Puis le balai arrive derrière lui. Le signal que c'est terminé.

Dans ces quelques secondes, l'Alto do Malhão a l'impression d'être le centre du monde du cyclisme. Et pourtant, pour quelqu'un qui ne connaît pas ce sport, cela semblerait presque absurde. Des centaines, des milliers de personnes rassemblées au milieu de nulle part dans la Serra Algarvia un dimanche après-midi, à attendre des heures pour regarder des cyclistes passer à toute vitesse pendant quelques secondes à peine.
Et pourtant, ils viennent.
Ils viennent parce que Malhão n'est pas qu'une montée. C'est un rituel.

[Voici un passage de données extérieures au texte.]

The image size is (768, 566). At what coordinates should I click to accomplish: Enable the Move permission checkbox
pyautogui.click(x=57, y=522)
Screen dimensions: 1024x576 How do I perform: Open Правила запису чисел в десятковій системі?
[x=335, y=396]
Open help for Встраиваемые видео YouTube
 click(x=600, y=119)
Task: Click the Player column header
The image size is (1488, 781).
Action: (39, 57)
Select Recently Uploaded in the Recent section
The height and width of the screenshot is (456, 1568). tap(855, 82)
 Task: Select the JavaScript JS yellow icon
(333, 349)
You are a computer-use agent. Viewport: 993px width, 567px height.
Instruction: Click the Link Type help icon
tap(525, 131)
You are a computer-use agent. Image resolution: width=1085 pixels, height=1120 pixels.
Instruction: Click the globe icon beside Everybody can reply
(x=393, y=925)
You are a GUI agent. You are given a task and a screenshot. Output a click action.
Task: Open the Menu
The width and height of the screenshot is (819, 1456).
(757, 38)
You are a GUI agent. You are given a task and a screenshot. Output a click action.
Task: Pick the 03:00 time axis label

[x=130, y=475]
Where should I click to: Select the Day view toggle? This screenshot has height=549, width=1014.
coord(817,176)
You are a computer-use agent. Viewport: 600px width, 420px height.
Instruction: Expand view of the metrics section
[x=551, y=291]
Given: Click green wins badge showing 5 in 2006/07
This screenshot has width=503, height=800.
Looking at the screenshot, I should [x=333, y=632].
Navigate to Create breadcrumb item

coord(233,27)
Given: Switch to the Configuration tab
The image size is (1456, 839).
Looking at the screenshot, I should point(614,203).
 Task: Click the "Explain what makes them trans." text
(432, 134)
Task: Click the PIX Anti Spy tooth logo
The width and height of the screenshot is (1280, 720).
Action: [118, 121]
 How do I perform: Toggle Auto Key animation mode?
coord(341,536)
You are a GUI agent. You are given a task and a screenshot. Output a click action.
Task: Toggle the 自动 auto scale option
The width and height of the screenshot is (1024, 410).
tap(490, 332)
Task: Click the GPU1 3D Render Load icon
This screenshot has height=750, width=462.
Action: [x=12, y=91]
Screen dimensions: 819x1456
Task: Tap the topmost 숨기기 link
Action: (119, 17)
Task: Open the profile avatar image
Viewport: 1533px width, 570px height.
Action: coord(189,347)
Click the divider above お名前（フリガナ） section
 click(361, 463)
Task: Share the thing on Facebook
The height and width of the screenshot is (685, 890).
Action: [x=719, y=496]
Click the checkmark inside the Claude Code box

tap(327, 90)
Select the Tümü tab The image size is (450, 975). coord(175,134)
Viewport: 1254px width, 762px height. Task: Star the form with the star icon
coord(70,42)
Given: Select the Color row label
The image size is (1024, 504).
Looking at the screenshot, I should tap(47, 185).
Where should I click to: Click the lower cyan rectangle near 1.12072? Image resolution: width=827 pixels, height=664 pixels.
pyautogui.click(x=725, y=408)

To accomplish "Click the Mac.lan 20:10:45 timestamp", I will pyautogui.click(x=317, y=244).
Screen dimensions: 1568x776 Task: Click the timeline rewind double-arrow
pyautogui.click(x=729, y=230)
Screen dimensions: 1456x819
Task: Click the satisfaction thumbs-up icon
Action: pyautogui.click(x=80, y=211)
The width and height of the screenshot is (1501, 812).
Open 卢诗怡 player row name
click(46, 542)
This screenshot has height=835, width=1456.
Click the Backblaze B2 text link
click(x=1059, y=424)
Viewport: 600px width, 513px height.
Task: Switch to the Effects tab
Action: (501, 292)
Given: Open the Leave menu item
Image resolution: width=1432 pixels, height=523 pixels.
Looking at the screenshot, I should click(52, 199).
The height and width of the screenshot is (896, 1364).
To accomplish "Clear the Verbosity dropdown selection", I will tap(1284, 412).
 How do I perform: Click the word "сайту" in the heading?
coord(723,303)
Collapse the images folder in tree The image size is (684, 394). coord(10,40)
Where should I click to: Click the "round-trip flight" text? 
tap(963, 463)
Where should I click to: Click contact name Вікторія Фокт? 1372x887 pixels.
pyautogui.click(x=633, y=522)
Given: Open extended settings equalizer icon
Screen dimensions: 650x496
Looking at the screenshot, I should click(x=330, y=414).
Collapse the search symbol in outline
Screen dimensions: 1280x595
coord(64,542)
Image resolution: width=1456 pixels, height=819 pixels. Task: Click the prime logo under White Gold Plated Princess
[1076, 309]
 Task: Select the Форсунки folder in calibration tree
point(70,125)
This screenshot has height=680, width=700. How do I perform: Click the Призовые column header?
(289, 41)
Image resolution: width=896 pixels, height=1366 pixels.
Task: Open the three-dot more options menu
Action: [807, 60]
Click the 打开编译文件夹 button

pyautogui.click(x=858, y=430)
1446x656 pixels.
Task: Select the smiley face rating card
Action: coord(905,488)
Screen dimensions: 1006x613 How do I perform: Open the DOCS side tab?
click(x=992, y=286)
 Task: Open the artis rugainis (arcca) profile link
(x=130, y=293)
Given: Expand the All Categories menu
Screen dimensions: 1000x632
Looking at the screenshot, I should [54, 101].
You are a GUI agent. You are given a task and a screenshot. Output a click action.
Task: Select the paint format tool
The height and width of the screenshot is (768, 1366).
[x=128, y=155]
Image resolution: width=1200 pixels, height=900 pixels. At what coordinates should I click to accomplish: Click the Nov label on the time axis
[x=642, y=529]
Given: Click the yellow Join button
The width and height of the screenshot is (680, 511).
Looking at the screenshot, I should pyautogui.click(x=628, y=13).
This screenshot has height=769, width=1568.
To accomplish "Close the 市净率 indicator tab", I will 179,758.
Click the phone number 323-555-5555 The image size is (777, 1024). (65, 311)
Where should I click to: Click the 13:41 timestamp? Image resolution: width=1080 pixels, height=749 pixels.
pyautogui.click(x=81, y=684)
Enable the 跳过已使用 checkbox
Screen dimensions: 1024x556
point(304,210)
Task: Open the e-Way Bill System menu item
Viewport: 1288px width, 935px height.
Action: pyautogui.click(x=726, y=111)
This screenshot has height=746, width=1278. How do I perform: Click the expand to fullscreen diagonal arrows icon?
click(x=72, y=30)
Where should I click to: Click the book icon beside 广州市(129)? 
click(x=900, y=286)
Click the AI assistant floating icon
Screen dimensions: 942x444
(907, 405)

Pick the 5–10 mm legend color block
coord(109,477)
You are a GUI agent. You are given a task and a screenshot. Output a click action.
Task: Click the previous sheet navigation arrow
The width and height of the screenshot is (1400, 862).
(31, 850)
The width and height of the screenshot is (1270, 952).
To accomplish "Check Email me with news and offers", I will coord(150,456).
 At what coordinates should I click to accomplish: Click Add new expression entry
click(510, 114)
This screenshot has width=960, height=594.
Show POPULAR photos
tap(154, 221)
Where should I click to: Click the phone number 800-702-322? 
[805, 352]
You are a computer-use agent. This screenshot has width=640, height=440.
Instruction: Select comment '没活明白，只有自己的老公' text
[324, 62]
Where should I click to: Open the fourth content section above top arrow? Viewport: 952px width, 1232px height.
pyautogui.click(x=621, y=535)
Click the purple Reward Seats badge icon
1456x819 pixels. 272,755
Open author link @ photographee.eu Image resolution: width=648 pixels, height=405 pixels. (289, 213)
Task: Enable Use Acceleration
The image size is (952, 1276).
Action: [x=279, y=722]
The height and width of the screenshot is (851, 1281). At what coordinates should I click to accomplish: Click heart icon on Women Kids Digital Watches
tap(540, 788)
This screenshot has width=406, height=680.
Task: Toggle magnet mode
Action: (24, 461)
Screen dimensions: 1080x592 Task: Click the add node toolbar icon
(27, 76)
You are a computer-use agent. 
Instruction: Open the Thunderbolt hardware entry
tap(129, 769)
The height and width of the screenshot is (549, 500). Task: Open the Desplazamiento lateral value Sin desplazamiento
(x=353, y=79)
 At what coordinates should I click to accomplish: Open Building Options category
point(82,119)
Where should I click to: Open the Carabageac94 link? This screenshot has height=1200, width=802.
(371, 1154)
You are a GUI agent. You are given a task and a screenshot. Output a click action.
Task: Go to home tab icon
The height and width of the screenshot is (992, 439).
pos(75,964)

C'est fini. Les barrières commencent à se replier. Les grils refroidissent. Les drapeaux s'abaissent. Les caravanes démarrent leurs moteurs les unes après les autres. Certains vont conduire sept, huit, neuf heures pour rentrer chez eux. Mais pendant quelques heures sur cette étroite bande de bitume, ils étaient exactement là où ils voulaient être.
Pour ceux qui savent, c'est parfaitement logique.